Collected data entries:
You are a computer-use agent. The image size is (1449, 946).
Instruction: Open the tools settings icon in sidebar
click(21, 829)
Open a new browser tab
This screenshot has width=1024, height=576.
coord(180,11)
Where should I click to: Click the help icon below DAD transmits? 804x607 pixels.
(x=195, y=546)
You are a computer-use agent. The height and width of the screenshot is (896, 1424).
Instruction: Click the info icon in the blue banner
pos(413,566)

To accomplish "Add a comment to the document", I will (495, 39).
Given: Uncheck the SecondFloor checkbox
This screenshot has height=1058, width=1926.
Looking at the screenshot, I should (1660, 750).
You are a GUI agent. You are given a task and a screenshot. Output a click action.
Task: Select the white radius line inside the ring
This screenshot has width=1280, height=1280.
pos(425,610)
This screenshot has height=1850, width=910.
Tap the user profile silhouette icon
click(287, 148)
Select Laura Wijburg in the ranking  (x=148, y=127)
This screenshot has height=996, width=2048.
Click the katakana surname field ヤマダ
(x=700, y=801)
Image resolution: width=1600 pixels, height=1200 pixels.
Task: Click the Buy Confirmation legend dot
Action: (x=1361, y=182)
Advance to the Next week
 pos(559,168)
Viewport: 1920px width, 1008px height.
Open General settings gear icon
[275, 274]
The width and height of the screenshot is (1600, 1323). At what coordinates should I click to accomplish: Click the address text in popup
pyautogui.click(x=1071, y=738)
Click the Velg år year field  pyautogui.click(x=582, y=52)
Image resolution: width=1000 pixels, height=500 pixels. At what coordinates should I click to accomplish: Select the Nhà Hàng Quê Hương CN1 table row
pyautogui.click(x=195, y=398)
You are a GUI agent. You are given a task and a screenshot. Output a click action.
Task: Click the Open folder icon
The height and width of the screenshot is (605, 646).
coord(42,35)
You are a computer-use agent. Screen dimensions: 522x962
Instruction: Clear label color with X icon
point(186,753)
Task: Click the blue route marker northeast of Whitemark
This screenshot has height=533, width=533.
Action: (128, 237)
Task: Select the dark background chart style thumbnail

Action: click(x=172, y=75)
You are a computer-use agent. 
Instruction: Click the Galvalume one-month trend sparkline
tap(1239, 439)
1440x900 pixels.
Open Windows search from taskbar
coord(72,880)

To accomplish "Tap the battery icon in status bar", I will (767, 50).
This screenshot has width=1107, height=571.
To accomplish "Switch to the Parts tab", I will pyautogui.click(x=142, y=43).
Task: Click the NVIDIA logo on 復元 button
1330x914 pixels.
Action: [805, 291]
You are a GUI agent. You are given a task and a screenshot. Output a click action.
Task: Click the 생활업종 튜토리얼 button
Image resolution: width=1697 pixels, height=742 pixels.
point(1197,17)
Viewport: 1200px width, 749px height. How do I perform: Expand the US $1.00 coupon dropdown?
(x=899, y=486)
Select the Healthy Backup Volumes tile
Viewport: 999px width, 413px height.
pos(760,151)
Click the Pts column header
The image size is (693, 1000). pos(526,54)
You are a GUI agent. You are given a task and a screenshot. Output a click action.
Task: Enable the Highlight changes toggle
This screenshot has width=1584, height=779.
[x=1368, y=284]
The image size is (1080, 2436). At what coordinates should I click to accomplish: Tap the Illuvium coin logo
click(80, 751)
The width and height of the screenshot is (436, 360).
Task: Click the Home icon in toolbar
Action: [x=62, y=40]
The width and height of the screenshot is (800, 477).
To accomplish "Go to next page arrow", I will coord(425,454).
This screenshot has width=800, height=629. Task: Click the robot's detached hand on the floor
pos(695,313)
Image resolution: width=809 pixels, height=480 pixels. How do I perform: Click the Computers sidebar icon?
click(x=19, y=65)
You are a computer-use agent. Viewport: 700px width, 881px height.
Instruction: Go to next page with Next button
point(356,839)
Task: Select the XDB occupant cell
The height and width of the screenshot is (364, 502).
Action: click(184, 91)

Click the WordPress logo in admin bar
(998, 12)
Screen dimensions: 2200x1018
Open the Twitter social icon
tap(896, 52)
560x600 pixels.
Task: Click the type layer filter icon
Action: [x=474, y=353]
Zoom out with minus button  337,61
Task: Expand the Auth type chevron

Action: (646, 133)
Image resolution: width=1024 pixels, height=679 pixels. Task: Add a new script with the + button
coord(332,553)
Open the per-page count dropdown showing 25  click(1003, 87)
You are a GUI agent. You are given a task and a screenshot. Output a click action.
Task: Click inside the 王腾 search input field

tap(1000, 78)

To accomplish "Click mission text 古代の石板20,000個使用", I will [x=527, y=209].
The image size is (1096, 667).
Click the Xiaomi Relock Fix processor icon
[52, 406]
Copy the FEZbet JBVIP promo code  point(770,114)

Goal of the exercise: Print exactly the lines from the one containing "Zoom out with" through the last line of the records above, both included.

Reply:
Zoom out with minus button  337,61
Task: Expand the Auth type chevron

Action: (646, 133)
Image resolution: width=1024 pixels, height=679 pixels. Task: Add a new script with the + button
coord(332,553)
Open the per-page count dropdown showing 25  click(1003, 87)
You are a GUI agent. You are given a task and a screenshot. Output a click action.
Task: Click inside the 王腾 search input field

tap(1000, 78)

To accomplish "Click mission text 古代の石板20,000個使用", I will [x=527, y=209].
The image size is (1096, 667).
Click the Xiaomi Relock Fix processor icon
[52, 406]
Copy the FEZbet JBVIP promo code  point(770,114)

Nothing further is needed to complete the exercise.